#### Material to process ####
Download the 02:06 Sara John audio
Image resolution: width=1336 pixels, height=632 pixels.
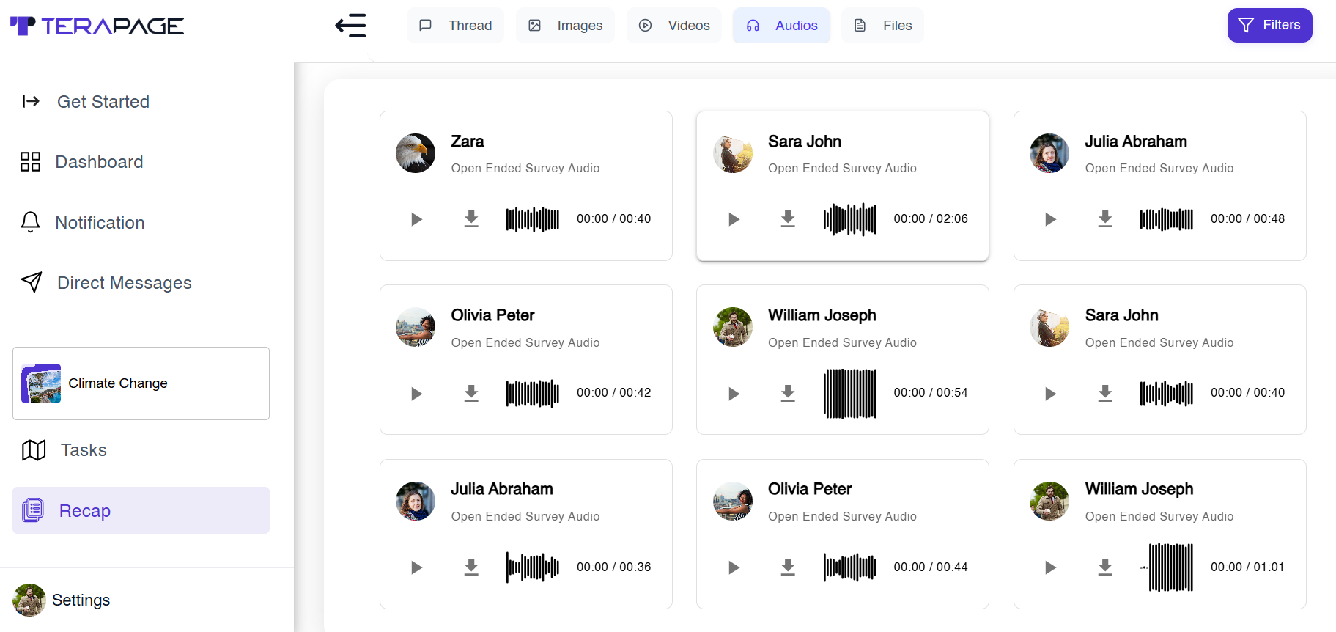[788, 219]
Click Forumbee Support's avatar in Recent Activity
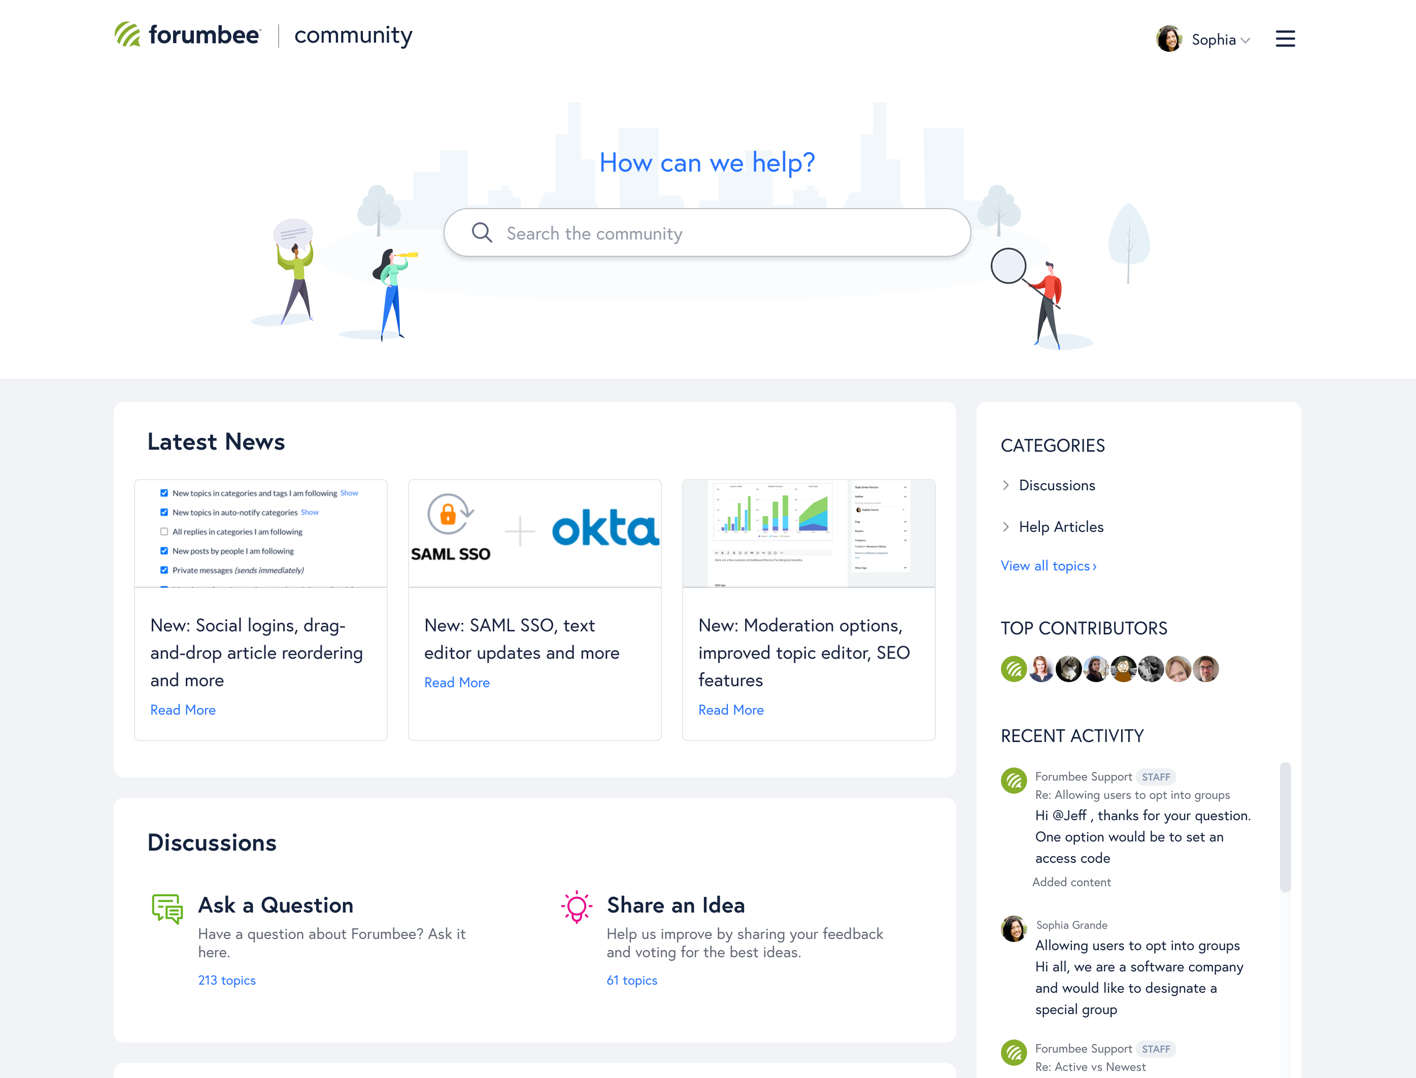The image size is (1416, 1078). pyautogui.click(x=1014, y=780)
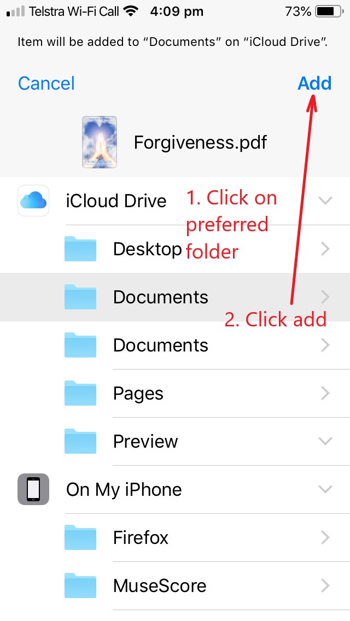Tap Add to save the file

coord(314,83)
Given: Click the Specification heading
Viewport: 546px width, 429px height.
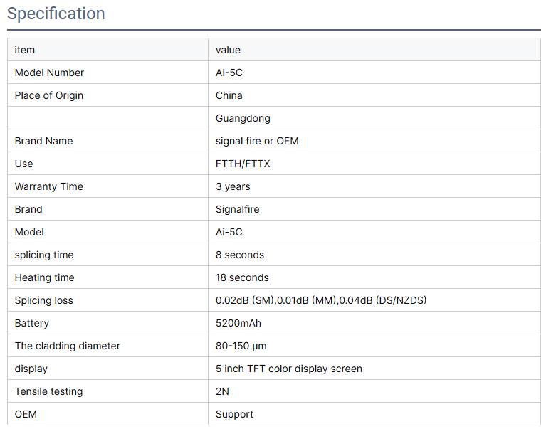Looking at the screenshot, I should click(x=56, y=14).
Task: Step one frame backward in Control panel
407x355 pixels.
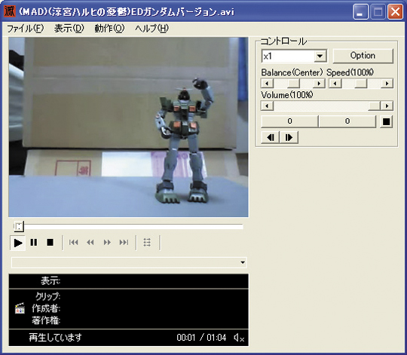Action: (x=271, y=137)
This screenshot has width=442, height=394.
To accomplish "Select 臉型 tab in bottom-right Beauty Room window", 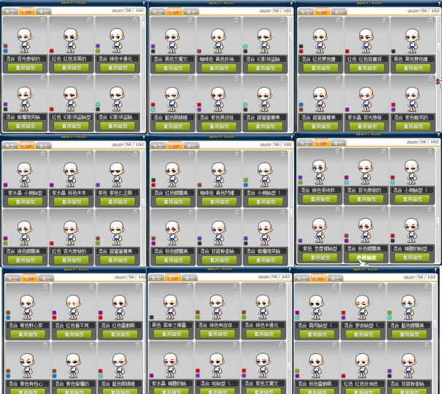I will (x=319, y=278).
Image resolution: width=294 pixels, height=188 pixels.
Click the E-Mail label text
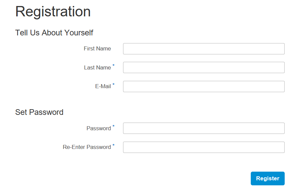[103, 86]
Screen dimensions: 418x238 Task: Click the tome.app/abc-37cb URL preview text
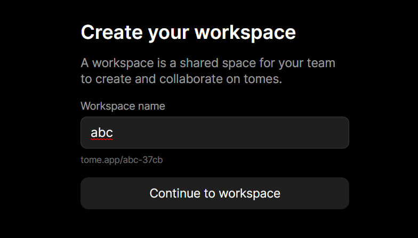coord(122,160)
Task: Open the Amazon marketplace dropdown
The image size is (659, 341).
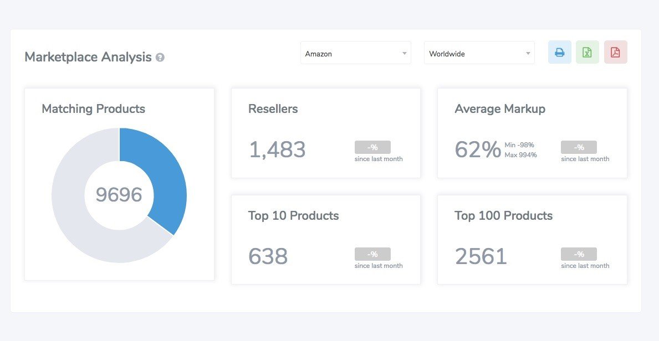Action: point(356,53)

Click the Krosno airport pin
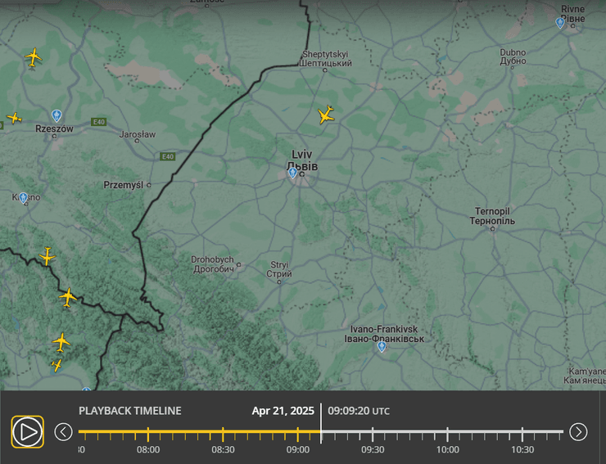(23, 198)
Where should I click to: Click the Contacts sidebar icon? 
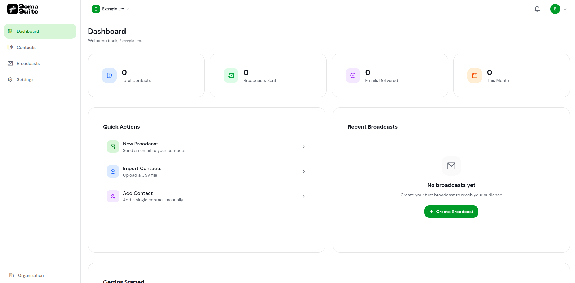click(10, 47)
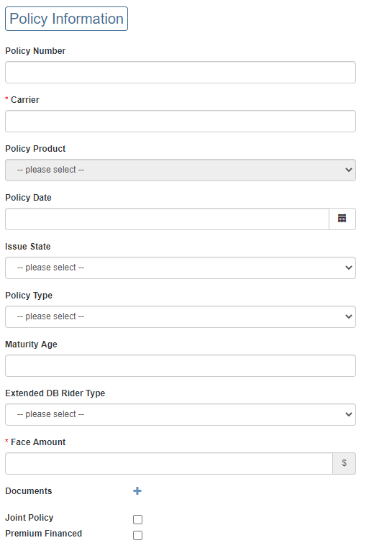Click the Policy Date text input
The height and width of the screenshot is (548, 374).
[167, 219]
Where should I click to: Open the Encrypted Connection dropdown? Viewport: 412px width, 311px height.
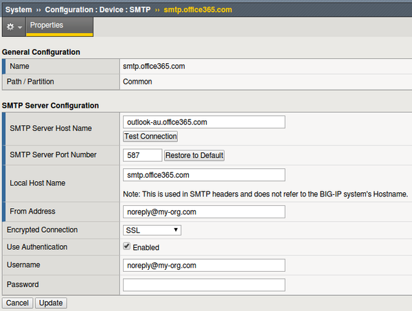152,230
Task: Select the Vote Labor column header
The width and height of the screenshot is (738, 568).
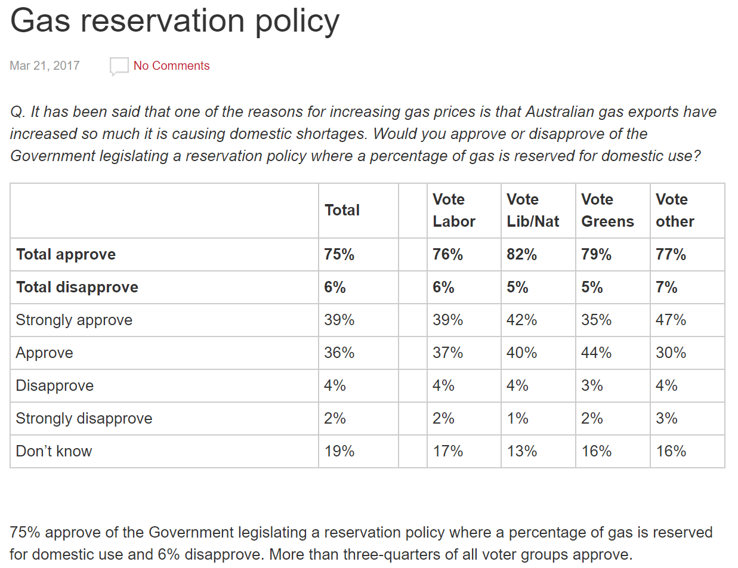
####
Write out every line of the entries from the one containing "Where should I click to: Click" down to the end as a JSON list of strings, one string per line, with blank lines omitted. Leave the pictures out.

[
  "Where should I click to: Click the Contacts sidebar icon? ",
  "click(10, 47)",
  "Click the Policy Date text input",
  "The height and width of the screenshot is (548, 374).",
  "[167, 219]",
  "Where should I click to: Open the Encrypted Connection dropdown? Viewport: 412px width, 311px height.",
  "152,230",
  "Task: Select the Vote Labor column header",
  "The width and height of the screenshot is (738, 568)."
]